- Exercise: Below is a listing; retype exactly the line with "Task: Increase jump-to" and every line after it through the end, and only those, leaving out the pictures.

- Exercise input:
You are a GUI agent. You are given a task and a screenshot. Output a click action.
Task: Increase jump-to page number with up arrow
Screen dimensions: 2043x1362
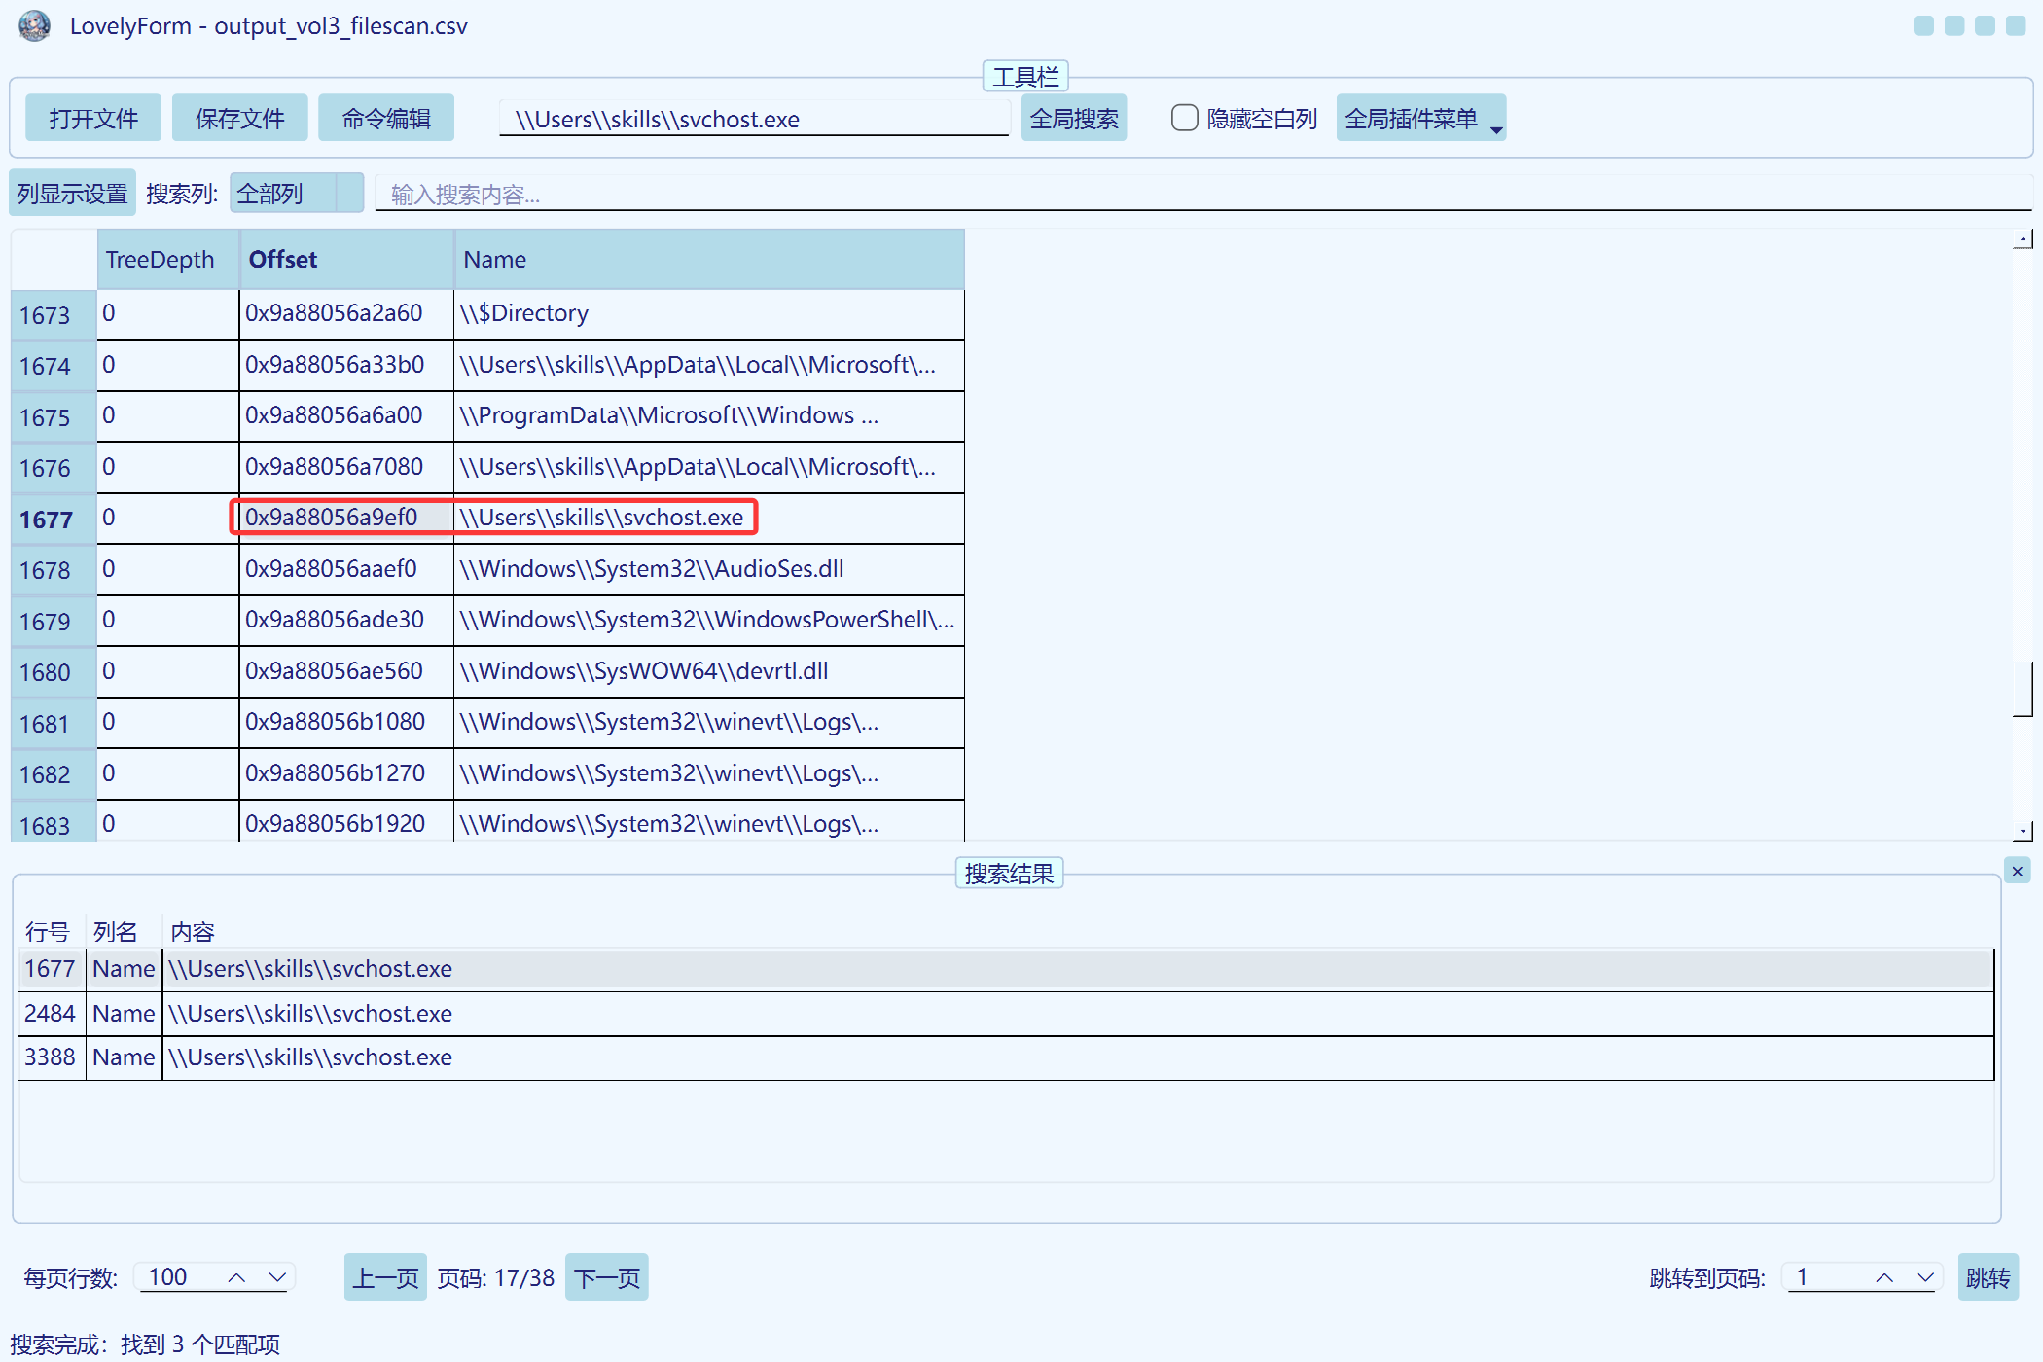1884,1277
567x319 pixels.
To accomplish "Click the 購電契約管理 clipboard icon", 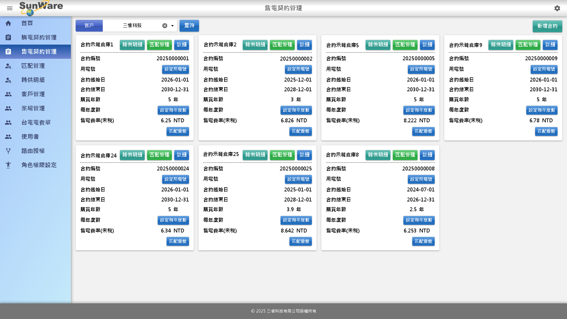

- Answer for this exercise:
Task: Increase jump-to page number with up arrow
Screen dimensions: 2043x1362
1884,1277
567x319 pixels.
To accomplish "Click the 購電契約管理 clipboard icon", 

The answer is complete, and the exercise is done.